Rows of pointing data:
##########

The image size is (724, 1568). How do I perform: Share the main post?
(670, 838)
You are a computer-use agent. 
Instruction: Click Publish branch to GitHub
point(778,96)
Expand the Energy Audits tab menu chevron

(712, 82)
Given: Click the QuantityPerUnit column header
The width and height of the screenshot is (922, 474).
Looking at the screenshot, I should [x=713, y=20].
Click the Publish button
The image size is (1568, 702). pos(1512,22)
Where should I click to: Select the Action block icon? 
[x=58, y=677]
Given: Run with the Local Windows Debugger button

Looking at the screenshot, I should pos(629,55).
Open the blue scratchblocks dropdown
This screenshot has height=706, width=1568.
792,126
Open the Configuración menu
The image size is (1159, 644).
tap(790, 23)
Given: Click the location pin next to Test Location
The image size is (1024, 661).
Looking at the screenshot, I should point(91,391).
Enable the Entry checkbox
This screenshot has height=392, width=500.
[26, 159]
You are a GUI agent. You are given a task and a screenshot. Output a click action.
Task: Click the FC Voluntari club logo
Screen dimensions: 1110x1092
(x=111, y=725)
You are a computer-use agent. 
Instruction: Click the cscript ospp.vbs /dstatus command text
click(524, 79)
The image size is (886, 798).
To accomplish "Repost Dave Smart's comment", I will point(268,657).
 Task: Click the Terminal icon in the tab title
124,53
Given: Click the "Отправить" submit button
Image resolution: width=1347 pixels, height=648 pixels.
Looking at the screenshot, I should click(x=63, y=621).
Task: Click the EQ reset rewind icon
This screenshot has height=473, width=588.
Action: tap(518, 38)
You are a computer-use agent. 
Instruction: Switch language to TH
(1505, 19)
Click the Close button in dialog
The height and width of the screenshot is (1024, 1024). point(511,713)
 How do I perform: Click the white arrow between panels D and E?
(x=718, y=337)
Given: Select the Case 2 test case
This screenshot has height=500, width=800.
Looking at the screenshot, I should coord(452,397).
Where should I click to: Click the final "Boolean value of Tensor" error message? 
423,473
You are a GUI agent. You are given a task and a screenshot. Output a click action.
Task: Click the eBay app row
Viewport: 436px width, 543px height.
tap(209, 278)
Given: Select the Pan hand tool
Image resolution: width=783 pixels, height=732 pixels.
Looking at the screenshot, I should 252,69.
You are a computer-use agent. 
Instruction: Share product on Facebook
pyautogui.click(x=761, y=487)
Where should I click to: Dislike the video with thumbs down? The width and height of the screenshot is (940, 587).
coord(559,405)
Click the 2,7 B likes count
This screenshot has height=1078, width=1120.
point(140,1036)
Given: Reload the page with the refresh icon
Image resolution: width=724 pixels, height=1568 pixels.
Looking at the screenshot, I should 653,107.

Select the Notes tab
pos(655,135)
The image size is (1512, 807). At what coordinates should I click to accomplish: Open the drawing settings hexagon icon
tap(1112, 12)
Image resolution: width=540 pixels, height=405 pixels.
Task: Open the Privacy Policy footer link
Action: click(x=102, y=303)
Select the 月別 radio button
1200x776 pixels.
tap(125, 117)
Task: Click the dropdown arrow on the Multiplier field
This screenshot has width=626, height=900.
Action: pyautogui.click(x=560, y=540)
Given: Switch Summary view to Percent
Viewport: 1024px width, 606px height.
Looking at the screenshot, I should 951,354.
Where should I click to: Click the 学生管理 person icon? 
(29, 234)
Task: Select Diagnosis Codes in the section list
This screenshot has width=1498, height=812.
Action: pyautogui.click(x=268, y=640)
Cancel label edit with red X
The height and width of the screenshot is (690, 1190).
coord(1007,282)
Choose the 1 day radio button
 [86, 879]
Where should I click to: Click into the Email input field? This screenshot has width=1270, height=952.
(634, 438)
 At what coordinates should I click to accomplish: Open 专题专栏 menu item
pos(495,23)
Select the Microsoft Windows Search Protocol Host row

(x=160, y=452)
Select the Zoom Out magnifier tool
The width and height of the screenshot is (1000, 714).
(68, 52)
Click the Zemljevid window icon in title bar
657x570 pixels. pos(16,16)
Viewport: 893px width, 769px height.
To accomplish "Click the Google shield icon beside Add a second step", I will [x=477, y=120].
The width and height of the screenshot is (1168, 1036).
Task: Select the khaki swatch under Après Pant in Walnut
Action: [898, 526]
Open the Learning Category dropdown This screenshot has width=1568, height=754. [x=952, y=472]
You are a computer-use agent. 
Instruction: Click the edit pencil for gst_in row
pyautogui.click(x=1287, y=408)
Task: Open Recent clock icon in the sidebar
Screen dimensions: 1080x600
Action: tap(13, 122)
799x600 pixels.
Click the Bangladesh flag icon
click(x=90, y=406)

##########

# Exercise task:
Copy every one of the records above line for line, changing nothing.

# Output below:
The image size is (724, 1568). How do I perform: Share the main post?
(670, 838)
You are a computer-use agent. 
Instruction: Click Publish branch to GitHub
point(778,96)
Expand the Energy Audits tab menu chevron

(712, 82)
Given: Click the QuantityPerUnit column header
The width and height of the screenshot is (922, 474).
Looking at the screenshot, I should [x=713, y=20].
Click the Publish button
The image size is (1568, 702). pos(1512,22)
Where should I click to: Select the Action block icon? 
[x=58, y=677]
Given: Run with the Local Windows Debugger button

Looking at the screenshot, I should pos(629,55).
Open the blue scratchblocks dropdown
This screenshot has height=706, width=1568.
792,126
Open the Configuración menu
The image size is (1159, 644).
tap(790, 23)
Given: Click the location pin next to Test Location
The image size is (1024, 661).
Looking at the screenshot, I should point(91,391).
Enable the Entry checkbox
This screenshot has height=392, width=500.
[26, 159]
You are a GUI agent. You are given a task and a screenshot. Output a click action.
Task: Click the FC Voluntari club logo
Screen dimensions: 1110x1092
(x=111, y=725)
You are a computer-use agent. 
Instruction: Click the cscript ospp.vbs /dstatus command text
click(524, 79)
The image size is (886, 798).
To accomplish "Repost Dave Smart's comment", I will point(268,657).
 Task: Click the Terminal icon in the tab title
124,53
Given: Click the "Отправить" submit button
Image resolution: width=1347 pixels, height=648 pixels.
Looking at the screenshot, I should click(x=63, y=621).
Task: Click the EQ reset rewind icon
This screenshot has height=473, width=588.
Action: tap(518, 38)
You are a computer-use agent. 
Instruction: Switch language to TH
(1505, 19)
Click the Close button in dialog
The height and width of the screenshot is (1024, 1024). point(511,713)
 How do I perform: Click the white arrow between panels D and E?
(x=718, y=337)
Given: Select the Case 2 test case
This screenshot has height=500, width=800.
Looking at the screenshot, I should coord(452,397).
Where should I click to: Click the final "Boolean value of Tensor" error message? 
423,473
You are a GUI agent. You are given a task and a screenshot. Output a click action.
Task: Click the eBay app row
Viewport: 436px width, 543px height.
tap(209, 278)
Given: Select the Pan hand tool
Image resolution: width=783 pixels, height=732 pixels.
Looking at the screenshot, I should 252,69.
You are a computer-use agent. 
Instruction: Share product on Facebook
pyautogui.click(x=761, y=487)
Where should I click to: Dislike the video with thumbs down? The width and height of the screenshot is (940, 587).
coord(559,405)
Click the 2,7 B likes count
This screenshot has height=1078, width=1120.
point(140,1036)
Given: Reload the page with the refresh icon
Image resolution: width=724 pixels, height=1568 pixels.
Looking at the screenshot, I should 653,107.

Select the Notes tab
pos(655,135)
The image size is (1512, 807). At what coordinates should I click to accomplish: Open the drawing settings hexagon icon
tap(1112, 12)
Image resolution: width=540 pixels, height=405 pixels.
Task: Open the Privacy Policy footer link
Action: click(x=102, y=303)
Select the 月別 radio button
1200x776 pixels.
tap(125, 117)
Task: Click the dropdown arrow on the Multiplier field
This screenshot has width=626, height=900.
Action: pyautogui.click(x=560, y=540)
Given: Switch Summary view to Percent
Viewport: 1024px width, 606px height.
Looking at the screenshot, I should 951,354.
Where should I click to: Click the 学生管理 person icon? 
(29, 234)
Task: Select Diagnosis Codes in the section list
This screenshot has width=1498, height=812.
Action: pyautogui.click(x=268, y=640)
Cancel label edit with red X
The height and width of the screenshot is (690, 1190).
coord(1007,282)
Choose the 1 day radio button
 [86, 879]
Where should I click to: Click into the Email input field? This screenshot has width=1270, height=952.
(634, 438)
 At what coordinates should I click to accomplish: Open 专题专栏 menu item
pos(495,23)
Select the Microsoft Windows Search Protocol Host row

(x=160, y=452)
Select the Zoom Out magnifier tool
The width and height of the screenshot is (1000, 714).
(68, 52)
Click the Zemljevid window icon in title bar
657x570 pixels. pos(16,16)
Viewport: 893px width, 769px height.
To accomplish "Click the Google shield icon beside Add a second step", I will [x=477, y=120].
The width and height of the screenshot is (1168, 1036).
Task: Select the khaki swatch under Après Pant in Walnut
Action: [898, 526]
Open the Learning Category dropdown This screenshot has width=1568, height=754. [x=952, y=472]
You are a computer-use agent. 
Instruction: Click the edit pencil for gst_in row
pyautogui.click(x=1287, y=408)
Task: Open Recent clock icon in the sidebar
Screen dimensions: 1080x600
Action: tap(13, 122)
799x600 pixels.
Click the Bangladesh flag icon
click(x=90, y=406)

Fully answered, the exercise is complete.